Escribí en una servilleta la palabra éxito. «Espero recado y que estés bien.»

Me eché la servilleta al bolsillo, recogí la carpeta y salí. Me senté unos minutos en nuestro banco y puse la servilleta bajo la piedra C.

Sandra

Tenía tiempo de mirar tiendas antes de reunirme con Julián. Había llegado al punto de encontrar un pequeño placer en el simple hecho de poder andar a mi ritmo y no al de los pequeños pasos de Karin o del mismo Julián. Porque aunque siempre hablásemos sentados, tardaba un siglo en poner la taza en el plato y en pagar y en ponerse el chaquetón. Así que el encontrarme a mi aire sin sentir el peso de Karin colgando de mi brazo era un deleite. Me encaminé a la calle de los artesanos y los artistas, donde se encontraban cosas únicas, zapatos hechos a mano, vestidos muy originales, cerámica, objetos de madera y cuero.

Iba mirando los escaparates y entrando y saliendo de las tiendas caprichosamente. Esto que antes de conocer a los noruegos, antes de Villa Sol, antes de Julián, antes de sentir un hormigueo en el estómago que no se me iba de ninguna manera, esto que antes hacía sin pensar ni darle importancia, ahora me producía sensación de libertad y de ser dueña de mí. Una de las tiendas que más me gustaba era de ropa artesanal de niños y vendían jerséis como el que yo intentaba hacer en Villa Sol. Y estaba estudiando una sisa cuando ante el escaparate, decorado con canastillas, con delicadas sábanas bordadas, toallas con puntillas y mil detalles para que un niño se sintiera entre algodones, vi pasar a Frida.

No era nada raro que me pudiera tropezar con ella en cualquier parte del pueblo, pero el verla fuera de los dominios de Villa Sol me sobresaltó y el hormigueo en el estómago se descontroló. Frida no encajaba en el mundo normal aunque nadie aparte de mí en esta calle se diese cuenta. Mi primer impulso fue retirarme a un lado para que no me viese, pero luego me di cuenta de que iba andando obcecada, sin mirar a los lados. Probablemente también ella pensaba que yo no existía fuera de Villa Sol ni del control de los dos viejos y que ella podía descansar de observar y de estar pendiente de todo. Dejé el jerseicito en el mostrador y salí. Estaba casi segura de que Frida no volvería la cabeza. Hacía frío y llevaba sobre un jersey rojo un chaleco acolchado azul marino, mini-falda y botas de piel vuelta, y se había recogido el pelo en una trenza.

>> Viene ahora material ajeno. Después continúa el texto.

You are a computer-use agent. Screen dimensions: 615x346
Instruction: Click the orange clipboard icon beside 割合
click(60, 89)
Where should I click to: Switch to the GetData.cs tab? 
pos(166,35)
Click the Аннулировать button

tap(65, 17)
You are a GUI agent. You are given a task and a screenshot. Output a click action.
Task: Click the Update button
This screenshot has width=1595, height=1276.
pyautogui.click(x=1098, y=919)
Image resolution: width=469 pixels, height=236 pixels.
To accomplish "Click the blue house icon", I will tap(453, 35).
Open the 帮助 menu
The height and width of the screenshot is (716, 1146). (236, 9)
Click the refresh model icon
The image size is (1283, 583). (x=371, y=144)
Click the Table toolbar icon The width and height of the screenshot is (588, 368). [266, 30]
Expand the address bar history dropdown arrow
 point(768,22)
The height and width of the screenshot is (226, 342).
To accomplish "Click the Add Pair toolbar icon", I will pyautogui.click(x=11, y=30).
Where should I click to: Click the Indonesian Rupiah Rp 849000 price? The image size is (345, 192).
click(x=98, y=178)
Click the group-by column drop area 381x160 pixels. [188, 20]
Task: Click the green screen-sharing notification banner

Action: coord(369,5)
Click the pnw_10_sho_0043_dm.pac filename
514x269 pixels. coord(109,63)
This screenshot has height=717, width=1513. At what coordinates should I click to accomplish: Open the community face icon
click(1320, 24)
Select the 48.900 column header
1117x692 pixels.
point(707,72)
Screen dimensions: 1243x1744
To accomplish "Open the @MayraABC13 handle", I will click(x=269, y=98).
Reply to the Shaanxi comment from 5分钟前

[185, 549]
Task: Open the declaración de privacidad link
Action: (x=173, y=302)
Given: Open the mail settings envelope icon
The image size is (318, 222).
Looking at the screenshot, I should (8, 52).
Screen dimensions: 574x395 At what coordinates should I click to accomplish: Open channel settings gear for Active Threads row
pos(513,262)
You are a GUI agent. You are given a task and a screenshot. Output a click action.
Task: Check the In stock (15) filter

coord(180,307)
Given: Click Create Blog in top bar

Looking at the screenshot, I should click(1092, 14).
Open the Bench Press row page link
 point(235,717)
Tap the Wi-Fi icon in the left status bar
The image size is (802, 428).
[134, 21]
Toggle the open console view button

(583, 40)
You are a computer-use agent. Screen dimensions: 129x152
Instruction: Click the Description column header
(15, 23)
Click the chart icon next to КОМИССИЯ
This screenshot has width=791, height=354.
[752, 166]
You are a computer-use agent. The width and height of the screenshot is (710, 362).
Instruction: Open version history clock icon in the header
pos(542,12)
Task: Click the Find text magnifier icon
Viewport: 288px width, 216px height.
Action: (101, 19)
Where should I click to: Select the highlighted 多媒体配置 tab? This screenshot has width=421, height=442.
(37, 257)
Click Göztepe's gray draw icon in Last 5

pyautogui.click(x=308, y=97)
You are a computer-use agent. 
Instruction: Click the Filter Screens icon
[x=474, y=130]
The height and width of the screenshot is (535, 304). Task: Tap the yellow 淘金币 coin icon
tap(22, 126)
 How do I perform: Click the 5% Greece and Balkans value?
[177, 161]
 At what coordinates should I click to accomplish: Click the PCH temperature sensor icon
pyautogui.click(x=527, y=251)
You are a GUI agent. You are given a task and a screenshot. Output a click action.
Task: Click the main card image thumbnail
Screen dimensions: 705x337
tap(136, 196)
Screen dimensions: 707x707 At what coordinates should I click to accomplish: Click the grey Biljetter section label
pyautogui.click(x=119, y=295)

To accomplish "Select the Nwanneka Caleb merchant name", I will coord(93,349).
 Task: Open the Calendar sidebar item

Entró en Transilvania, una pequeña tienda de regalos y salió con una bolsa grande. Por una vez en la vida no tenía cara de asesina. Parecía una chica casi normal, con algo de ilusión en la mirada. Continuaba sin importarle lo que ocurriera alrededor, y yo seguía con cierta comodidad sus fuertes pantorrillas asomando por las botas calle arriba. Sólo esperaba que no cogiera la bicicleta, porque yo había aparcado la moto bastante más abajo. Torció hacia el barrio de pescadores con paso cada vez más rápido. O llegaba tarde o estaba deseando llegar a dondequiera que fuese. Y aunque a mí a veces me costaba respirar, no estaba dispuesta a perderla de vista. El instinto me había puesto detrás de ella, y el instinto me obligaba a saber dónde iba. Podría haberme quedado mirando ropa para el niño y siendo libre, pero el querer saber qué estaba haciendo Frida era más fuerte que la libertad.